Supporting the data obtained from the in vitro model systems, NS3694-mediated protection from cell death in living cells occurred downstream of cytochrome c release but upstream of caspase activation. Furthermore, NS3694 inhibited death receptor-induced caspase activation in type II cells that require mitochondrial involvement for the effective effector caspase activation but not in type I cells, where caspase 8 can directly activate effector caspases. The precise mechanism by which diarylureas inhibit the formation of the active apoptosome remains to be studied. Since the formation of the apoptosome is triggered by cytochrome c and dATP, it is possible that NS3694 prevents the association of either cytochrome c or dATP to their respective domains on Apaf-1. Another possibility is that NS3694 interferes with the caspase recruitment domain (CARD)-CARD interaction between caspase 9 and Apaf-1. Diarylurea compounds are a new class of apoptosis inhibitors acting at a different step of the apoptosis signaling process than other available pharmacological inhibitors.

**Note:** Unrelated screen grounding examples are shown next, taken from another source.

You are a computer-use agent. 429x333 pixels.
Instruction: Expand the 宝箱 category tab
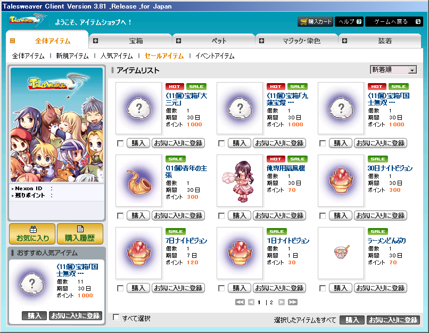(x=130, y=40)
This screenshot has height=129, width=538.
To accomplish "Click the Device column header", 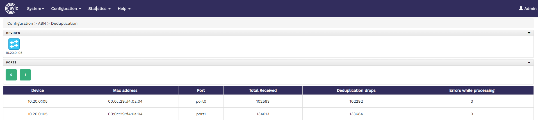I will click(38, 90).
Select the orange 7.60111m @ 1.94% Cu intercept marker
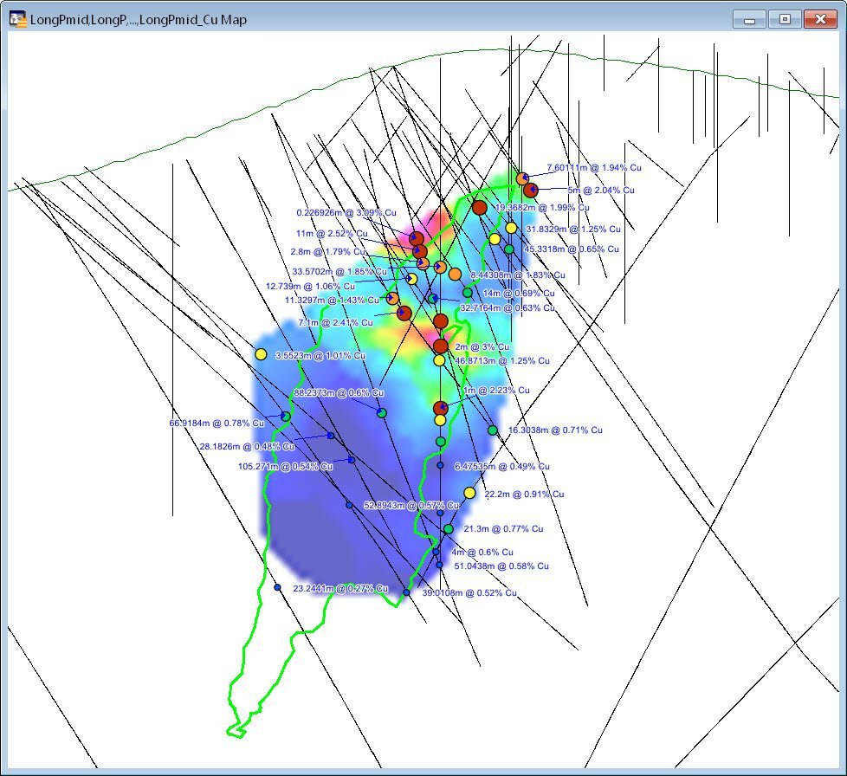The width and height of the screenshot is (847, 776). (x=522, y=178)
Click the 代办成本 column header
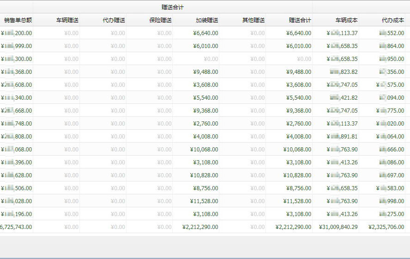This screenshot has height=259, width=410. pos(393,20)
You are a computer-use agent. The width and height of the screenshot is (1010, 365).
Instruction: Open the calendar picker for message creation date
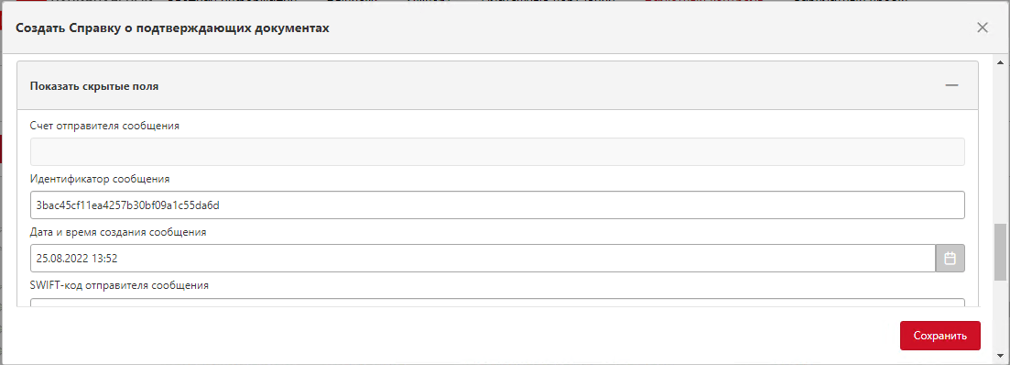950,259
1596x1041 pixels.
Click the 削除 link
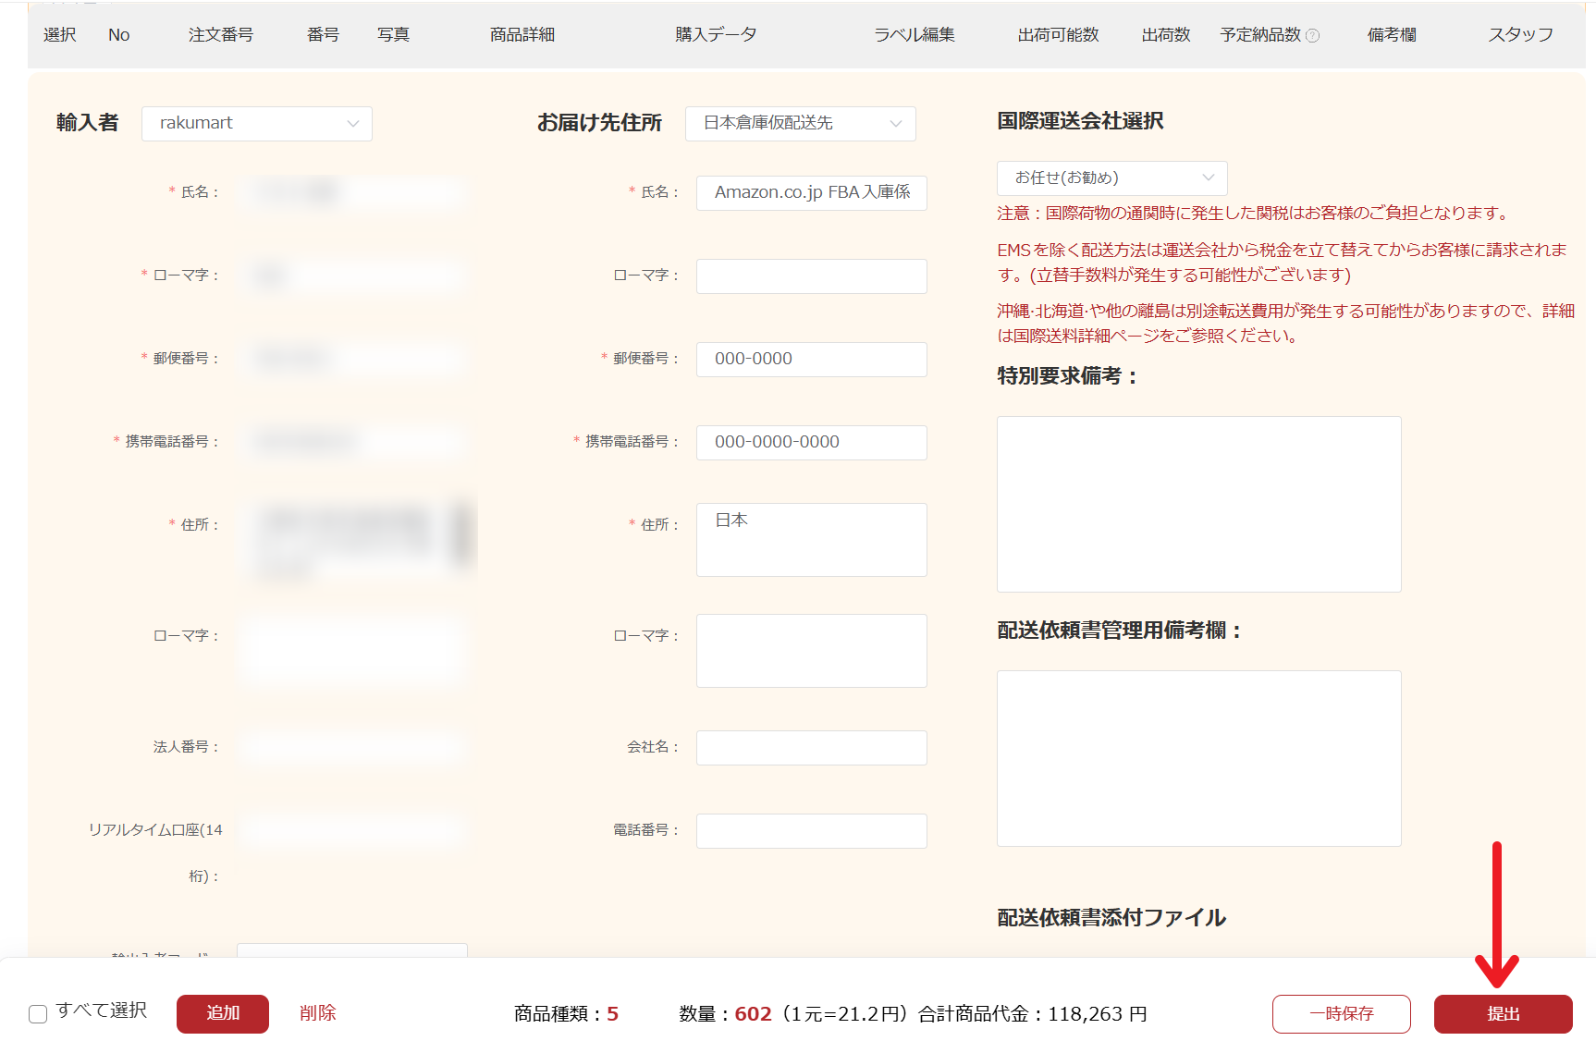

In contrast to most intrinsic death pathways that depend on the formation of the apoptosome complex, the role of the apoptosome in the postmitochondrial death signaling induced by death receptors is still controversial (5
). Recently, Deng and coworkers suggested that the release of Smac/Diablo, but not the release of cytochrome c
, from the mitochondria of TNF-related apoptosis-inducing ligand (TRAIL)-treated cells is required and sufficient to induce effector caspase activation and apoptosis (6
). The ability of NS3694 to specifically inhibit the formation of the apoptosome complex allowed us to study the contribution of the apoptosome in caspase activation and death of TNF-treated tumor cells. In all three cell types studied, NS3694 almost completely inhibited the effector caspase activation, indicating that in these cells, Smac/Diablo-mediated inhibition of IAPs is not sufficient for the effective activation of downstream caspases. This conclusion is further supported by our preliminary data showing that the small interference RNA-mediated depletion of Apaf-1 in MCF-7 cells confers a level of protection against TNF similar to that of NS3694. Our data also demonstrate that even though the apoptosome is clearly required for caspase activation in the models used here, it is not necessarily required for cell death. For example, in TNF-treated WEHI-S cells and staurosporine-treated ME-180as cells, NS3694 almost completely inhibited caspase activation without any effect on cell viability. Thus, the death of these cells is likely to be mediated by caspase-independent signaling pathways (14
As demonstrated above, NS3694 offers a novel tool to study the role of the apoptosome in various apoptosis paradigms. Meticulous in vivo studies on different disease models will, however, be required to evaluate the potential of NS3694 or related molecules as drug candidates for the treatment of apoptosis-associated diseases.